初めの頃は畑まで来てもらってたけど、さすがに今の畑は見せれない。季節外れの野菜も花も沢山咲いてるからね。
「うぅ、重い……2回分の野菜は結構量があるわ」
3往復してやっと終わった時には汗で体はベトベトになっていた。家に帰ったらポーションで体を洗おう。
クレルが言ってた通りポーションで体を洗うとしっとりスベスベキメ細やかお肌になるのだ、日焼けした肌にはとても有難い。髪もサラサラだ。……これライラさんとマリーさん喜ぶんじゃないかな。お土産に追加しよう。
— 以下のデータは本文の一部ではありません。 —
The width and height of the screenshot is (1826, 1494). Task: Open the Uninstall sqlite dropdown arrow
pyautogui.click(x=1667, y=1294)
10分ほど待っていると荷台屋さんが来たので、荷物を渡し次の集荷日はまた連絡すると伝えた。
早く体を拭きたい……。
あれ? 今までポーションで体を拭いていたけど畑の水撒きみたいに私の上から降らせたらどうだろう。
水浴びみたいで汗もきれいに落ちそうだ。問題は水に魔力を込めるタイミングだよね。とりあえず水を出しながら魔力も流してみよう。
家に着くと早速タオルと着替えの用意をする。
「クレル〜、ちょっと汗流してくるから」
「はーい」
お姉さんたちと一緒にいるクレルに声をかけて家の横にある小さな部屋に入り服を脱ぐ。
お風呂と言うには浴槽もないけれど、ここで体を拭いたりしている。
この部屋は、土の上にジェフさんが加工した木が少しずつ隙間を開けて並べてあるので水を使っても大丈夫だ。
力を少しずつ集めてゆっくり魔力を練り込む。紅茶に蜂蜜を加え混ぜる感じをイメージしながら……。
イメージ大事。
サァーーーっと水が降ってくる。おぉ気持ちいい! ちゃんとポーションだ。
さっぱりした所で服を着て外に出ると日もだいぶ上がっていた。急いで作らないと。ライラさんとマリーさんに渡すポーションを作る準備をする。
「瓶に2本ずつでいいかなぁ、気に入って貰えたらまた作って送ろう」
木桶に力で出した水と精霊の花をいれて魔力を流す、キラキラ光ると花が魔力に溶けて青色のポーションが出来た。
後は瓶に入れてっと、瓶を取ろうと横を見ると唖然とした顔のクラウスさんが立っていた。